• [PROBLEM DETAILS] Write out the passage of the Marine recruiter article from "For the last" up to and including "the 5th Marines.", word for word.

Pain is weakness leaving the body. So says a motto on the wall in the Marines area of Merced's military recruiting center.
With it hangs a Marine's photo as he pulls himself over steel bars, a snarl on his face.
Marine Staff Sgt. Raymundo Perez, 26, relates to that message in more ways than one. And it hung as a constant reminder just to the right of his desk on Monday morning as he solemnly finished packing. "I'll be done in a about 10 to 15 minutes," he said in the same soft-spoken tone he always uses. He took a wooden name plaque bought in Okinawa, Japan, down from a shelf to wrap in newspaper.
He placed it in a cardboard box along with other memorabilia -- a Marine Corps coin presented to him by a two-star general, a recruiting award with a Raiders jersey and a Pepsi can with Arabic writing on it from Iraq. His starched desert-camo uniform fit his lean frame like a tailor-made suit.
The moment was bittersweet. "I'm excited because I'm getting ready to leave," he said. "But I'm sad to leave my guys behind. We did a lot of great things here."
He also did a great thing for himself. To overcome a debilitating injury, he pushed his physical and psychological limits to the edge -- just so he could return to the battlefield. And, with some expert medical help and inspired therapy, he made it. The noncommissioned officer is on his way to Afghanistan.
For the last year he has worked as a recruiting supervisor for the Merced area. To counsel local young men and women, he applied his experiences from 2003 when he was stationed in Baghdad with the 1st Battalion of the 5th Marines.
Those experiences -- including contact with insurgents -- helped him overcome his own injury. His pain, however, didn't come from a combat wound. There was no Purple Heart involved.
Instead, a knee injury from a snowboarding accident a year after he left the war zone became the biggest hurdle in reaching his goal: to be deployed as soon as possible back to a war zone.
As the wars in Afghanistan and Iraq enter their seventh and fifth years, repeat deployments have become the rule, not the exception, for Marine and Army units. Some troops are on their fourth tour of duty in Iraq, and many more have completed at least two. Besides those who've already made the journey to the battlefield, thousands remain who, for the first time in their lives, must pack their rucksack at home for what may turn out to be a year or more as a stranger in a stranger land. How they prepare for an unprecedented and hostile phase of their lives can literally save their lives.
Tim O'Brien's novel, "The Things They Carried," lists what some grunts in Vietnam took on patrol -- and it's not that different from what a desert camo-clad trooper would pack for Iraq or Afghanistan: "The things they carried were largely determined by necessity. Among the necessities or near-necessities were P-38 can openers, pocket knives, heat tabs, wrist watches, dog tags, mosquito repellent, chewing gum, candy, cigarettes, salt tablets, packets of Kool-Aid, matches, sewing kits Military Payment Certificates (instead of greenbacks), C rations, and two or three canteens of water. Together, these items weighed between fifteen and twenty pounds."
Perez has had to carry a load much different from either his Vietnam or war-on-terror counterparts. He has had to carry the burden of rebuilding his body.
"When I first got back I thought that it was going to be a quick, easy war -- it's not," he said. "Now I feel like I'm being left out. I've gotta get back there."

• [RAW DATA]

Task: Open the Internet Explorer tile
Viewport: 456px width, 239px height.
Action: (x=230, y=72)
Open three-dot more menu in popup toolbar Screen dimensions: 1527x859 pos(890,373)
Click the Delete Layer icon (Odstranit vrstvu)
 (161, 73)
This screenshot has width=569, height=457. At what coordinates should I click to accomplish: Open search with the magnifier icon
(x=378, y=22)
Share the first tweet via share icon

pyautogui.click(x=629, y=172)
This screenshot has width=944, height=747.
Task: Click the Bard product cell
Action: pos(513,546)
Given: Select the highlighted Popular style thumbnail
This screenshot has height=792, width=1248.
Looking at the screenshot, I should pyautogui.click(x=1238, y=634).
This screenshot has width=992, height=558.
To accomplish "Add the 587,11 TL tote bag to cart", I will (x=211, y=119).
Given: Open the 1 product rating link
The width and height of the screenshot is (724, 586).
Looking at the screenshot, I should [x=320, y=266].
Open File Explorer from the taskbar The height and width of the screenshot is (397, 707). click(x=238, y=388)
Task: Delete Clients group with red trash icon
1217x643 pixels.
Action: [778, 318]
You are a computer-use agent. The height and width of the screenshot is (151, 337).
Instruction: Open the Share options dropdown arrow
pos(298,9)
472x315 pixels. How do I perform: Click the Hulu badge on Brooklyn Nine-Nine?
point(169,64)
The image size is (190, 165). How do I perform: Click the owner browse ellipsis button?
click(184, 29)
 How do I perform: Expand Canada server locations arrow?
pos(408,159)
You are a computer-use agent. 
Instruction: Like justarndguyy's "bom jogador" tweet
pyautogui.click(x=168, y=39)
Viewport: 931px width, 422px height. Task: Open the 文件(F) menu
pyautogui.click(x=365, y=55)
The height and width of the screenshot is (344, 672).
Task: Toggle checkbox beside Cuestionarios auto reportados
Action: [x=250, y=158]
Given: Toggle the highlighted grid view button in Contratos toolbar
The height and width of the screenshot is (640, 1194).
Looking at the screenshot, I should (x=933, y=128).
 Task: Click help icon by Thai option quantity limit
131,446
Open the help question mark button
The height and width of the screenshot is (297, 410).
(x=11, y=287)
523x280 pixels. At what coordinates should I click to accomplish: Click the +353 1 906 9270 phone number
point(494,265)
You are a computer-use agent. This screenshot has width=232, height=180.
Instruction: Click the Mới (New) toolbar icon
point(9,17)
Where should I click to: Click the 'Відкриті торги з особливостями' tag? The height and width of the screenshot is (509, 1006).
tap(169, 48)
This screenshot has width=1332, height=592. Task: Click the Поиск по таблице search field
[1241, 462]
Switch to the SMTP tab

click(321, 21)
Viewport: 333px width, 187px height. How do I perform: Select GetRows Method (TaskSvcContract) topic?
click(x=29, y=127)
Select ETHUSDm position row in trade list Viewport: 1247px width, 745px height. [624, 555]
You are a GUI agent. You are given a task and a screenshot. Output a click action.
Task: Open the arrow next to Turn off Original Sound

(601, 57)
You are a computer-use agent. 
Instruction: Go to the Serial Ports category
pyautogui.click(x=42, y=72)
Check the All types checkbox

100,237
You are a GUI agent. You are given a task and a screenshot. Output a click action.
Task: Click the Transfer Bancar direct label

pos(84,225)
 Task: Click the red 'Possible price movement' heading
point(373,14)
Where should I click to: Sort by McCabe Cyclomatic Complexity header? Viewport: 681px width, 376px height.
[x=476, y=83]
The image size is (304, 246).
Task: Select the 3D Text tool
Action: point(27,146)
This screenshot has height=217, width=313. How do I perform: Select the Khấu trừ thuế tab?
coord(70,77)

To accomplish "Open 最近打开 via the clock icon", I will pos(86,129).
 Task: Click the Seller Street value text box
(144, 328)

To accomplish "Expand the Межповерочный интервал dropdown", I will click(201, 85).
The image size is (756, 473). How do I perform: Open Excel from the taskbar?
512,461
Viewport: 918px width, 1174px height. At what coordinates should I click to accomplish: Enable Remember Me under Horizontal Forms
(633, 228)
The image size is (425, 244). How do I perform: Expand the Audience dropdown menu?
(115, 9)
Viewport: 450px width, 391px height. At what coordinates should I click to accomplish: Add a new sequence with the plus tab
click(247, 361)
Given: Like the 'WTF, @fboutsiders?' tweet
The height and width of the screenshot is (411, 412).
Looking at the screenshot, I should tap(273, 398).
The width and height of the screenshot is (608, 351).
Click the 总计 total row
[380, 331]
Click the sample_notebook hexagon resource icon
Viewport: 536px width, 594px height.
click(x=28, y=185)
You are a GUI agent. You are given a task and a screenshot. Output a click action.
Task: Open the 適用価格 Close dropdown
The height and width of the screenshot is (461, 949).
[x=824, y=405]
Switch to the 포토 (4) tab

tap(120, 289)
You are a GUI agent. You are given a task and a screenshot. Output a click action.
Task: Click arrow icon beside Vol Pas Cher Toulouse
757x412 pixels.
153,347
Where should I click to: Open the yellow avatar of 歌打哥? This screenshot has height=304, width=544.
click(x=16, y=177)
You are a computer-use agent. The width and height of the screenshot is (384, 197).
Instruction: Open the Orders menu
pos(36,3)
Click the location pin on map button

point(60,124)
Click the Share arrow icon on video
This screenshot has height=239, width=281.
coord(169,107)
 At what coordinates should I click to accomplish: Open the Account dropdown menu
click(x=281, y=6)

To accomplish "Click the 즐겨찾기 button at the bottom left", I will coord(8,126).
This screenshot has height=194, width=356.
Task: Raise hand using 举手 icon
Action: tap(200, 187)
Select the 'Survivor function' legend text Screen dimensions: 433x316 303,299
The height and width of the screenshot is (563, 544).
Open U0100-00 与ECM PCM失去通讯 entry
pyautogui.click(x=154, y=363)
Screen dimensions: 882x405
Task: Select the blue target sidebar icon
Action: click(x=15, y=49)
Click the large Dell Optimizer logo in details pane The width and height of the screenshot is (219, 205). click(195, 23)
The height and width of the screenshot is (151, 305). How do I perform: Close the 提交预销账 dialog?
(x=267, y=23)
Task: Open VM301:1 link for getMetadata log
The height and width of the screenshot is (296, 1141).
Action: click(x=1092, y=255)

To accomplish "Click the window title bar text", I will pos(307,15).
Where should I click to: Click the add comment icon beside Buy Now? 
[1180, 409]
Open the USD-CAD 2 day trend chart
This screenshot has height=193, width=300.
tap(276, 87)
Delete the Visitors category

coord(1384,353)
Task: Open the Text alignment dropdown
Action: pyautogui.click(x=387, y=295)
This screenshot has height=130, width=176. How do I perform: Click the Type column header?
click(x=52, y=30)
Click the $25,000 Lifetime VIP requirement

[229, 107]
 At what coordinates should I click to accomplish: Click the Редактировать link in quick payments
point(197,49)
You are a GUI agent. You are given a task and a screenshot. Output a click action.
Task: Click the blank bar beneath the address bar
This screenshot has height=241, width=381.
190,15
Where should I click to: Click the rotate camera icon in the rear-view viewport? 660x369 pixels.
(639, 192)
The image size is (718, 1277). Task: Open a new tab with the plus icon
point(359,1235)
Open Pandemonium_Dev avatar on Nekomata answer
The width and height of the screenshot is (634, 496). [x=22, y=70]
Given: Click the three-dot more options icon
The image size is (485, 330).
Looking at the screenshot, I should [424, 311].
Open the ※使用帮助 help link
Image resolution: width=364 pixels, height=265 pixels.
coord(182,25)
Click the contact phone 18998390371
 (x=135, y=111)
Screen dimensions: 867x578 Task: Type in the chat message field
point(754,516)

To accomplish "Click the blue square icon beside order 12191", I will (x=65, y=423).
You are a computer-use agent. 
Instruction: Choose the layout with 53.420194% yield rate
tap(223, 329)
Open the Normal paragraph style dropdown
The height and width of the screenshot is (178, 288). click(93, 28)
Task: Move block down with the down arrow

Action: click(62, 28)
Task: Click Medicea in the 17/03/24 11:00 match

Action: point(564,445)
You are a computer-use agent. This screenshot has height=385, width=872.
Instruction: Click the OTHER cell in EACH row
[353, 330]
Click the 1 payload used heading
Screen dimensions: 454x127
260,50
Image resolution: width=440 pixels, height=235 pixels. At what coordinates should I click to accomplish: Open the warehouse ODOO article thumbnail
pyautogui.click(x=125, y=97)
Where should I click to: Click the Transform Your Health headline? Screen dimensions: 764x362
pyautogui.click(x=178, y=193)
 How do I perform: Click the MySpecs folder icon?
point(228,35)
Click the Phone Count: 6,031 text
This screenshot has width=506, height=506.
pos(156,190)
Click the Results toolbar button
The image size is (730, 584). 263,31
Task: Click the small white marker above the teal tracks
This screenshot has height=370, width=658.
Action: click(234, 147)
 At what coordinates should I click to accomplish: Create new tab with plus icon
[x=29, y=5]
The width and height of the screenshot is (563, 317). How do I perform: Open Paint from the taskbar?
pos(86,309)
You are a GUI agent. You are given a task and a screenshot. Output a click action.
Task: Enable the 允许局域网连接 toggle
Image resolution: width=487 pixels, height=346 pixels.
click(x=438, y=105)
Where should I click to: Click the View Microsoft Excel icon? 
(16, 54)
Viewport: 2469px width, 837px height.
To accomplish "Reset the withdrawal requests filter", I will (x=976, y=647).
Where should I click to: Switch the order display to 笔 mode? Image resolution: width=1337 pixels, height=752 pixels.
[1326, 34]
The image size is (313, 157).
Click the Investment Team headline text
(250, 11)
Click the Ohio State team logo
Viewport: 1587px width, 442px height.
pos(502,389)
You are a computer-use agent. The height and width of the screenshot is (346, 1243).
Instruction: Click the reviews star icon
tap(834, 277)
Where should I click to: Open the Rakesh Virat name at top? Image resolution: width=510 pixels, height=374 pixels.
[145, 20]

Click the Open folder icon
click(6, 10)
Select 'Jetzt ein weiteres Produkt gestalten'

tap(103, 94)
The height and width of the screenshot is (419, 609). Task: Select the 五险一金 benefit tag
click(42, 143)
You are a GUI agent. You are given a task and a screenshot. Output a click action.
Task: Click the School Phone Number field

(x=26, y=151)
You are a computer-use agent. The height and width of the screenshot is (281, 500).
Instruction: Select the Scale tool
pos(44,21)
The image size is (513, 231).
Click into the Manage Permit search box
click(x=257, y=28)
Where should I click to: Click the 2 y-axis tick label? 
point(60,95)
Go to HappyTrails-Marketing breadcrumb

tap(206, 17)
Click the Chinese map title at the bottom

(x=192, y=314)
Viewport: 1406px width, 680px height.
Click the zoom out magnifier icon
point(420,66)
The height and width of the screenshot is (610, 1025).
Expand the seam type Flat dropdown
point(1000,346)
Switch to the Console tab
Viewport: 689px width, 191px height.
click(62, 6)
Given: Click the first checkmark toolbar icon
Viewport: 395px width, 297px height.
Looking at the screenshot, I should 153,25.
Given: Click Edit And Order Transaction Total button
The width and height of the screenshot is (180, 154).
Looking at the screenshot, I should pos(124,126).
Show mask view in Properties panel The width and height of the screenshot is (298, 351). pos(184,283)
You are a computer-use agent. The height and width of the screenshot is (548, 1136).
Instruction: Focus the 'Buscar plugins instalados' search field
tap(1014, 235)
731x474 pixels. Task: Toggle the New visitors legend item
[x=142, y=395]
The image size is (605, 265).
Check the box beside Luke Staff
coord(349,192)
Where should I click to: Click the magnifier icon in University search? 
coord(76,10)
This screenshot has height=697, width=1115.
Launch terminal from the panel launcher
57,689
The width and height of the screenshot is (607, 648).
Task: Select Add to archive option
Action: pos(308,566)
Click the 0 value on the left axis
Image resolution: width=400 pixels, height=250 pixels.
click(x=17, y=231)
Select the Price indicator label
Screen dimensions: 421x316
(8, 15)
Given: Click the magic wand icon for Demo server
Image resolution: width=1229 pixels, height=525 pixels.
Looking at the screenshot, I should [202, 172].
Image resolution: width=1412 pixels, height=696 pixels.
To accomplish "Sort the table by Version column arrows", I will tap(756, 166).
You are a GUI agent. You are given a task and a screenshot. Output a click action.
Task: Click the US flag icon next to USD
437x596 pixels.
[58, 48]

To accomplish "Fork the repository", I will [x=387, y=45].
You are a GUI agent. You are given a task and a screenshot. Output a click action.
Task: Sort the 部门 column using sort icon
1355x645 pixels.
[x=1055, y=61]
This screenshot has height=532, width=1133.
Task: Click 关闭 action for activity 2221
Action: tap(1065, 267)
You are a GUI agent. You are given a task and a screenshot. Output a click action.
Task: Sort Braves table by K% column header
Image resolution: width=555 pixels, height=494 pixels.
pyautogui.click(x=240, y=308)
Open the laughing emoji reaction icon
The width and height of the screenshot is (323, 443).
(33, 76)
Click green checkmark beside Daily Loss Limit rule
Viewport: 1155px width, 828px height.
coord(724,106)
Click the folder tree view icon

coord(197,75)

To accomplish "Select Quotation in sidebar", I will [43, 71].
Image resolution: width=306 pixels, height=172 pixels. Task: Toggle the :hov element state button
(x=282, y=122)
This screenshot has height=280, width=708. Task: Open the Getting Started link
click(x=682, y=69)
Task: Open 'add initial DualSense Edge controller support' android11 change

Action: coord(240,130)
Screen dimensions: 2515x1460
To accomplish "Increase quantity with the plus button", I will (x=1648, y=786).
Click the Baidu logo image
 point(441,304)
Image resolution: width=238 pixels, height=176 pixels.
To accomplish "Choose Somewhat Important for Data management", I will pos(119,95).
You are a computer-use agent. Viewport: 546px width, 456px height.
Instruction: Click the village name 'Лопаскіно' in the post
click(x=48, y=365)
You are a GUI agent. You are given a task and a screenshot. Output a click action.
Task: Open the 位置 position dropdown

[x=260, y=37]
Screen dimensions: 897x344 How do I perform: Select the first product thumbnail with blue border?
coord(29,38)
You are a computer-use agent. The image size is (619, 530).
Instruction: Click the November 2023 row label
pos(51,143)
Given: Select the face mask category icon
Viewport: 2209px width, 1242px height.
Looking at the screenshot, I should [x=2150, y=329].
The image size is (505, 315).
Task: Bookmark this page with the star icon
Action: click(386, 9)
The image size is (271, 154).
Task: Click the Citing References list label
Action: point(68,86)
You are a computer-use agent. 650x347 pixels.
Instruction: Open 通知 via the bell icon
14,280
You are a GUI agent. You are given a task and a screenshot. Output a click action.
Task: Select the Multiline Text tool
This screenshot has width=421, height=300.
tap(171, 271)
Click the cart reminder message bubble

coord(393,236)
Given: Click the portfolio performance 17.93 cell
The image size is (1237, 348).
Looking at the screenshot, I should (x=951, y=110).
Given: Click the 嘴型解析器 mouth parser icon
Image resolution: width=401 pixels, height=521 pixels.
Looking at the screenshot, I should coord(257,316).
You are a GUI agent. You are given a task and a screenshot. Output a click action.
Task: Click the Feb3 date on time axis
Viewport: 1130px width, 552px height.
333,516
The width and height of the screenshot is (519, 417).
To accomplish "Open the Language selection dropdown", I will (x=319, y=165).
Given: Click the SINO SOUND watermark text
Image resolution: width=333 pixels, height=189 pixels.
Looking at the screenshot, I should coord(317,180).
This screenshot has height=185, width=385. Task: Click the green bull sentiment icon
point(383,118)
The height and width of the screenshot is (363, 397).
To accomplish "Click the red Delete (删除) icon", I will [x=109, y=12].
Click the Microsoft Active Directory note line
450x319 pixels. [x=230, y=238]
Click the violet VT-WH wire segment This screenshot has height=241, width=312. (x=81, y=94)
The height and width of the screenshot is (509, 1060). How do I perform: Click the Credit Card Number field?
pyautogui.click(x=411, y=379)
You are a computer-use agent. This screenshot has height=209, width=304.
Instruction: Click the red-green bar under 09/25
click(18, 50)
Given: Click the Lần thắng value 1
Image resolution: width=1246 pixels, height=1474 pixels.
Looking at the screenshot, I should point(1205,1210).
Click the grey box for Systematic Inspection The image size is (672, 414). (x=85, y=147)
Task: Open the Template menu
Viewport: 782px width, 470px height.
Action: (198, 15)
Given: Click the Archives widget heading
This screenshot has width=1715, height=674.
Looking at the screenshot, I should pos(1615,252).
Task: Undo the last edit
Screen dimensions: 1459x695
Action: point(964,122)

• [ANSWER FOR THIS EXERCISE]
For the last year he has worked as a recruiting supervisor for the Merced area. To counsel local young men and women, he applied his experiences from 2003 when he was stationed in Baghdad with the 1st Battalion of the 5th Marines.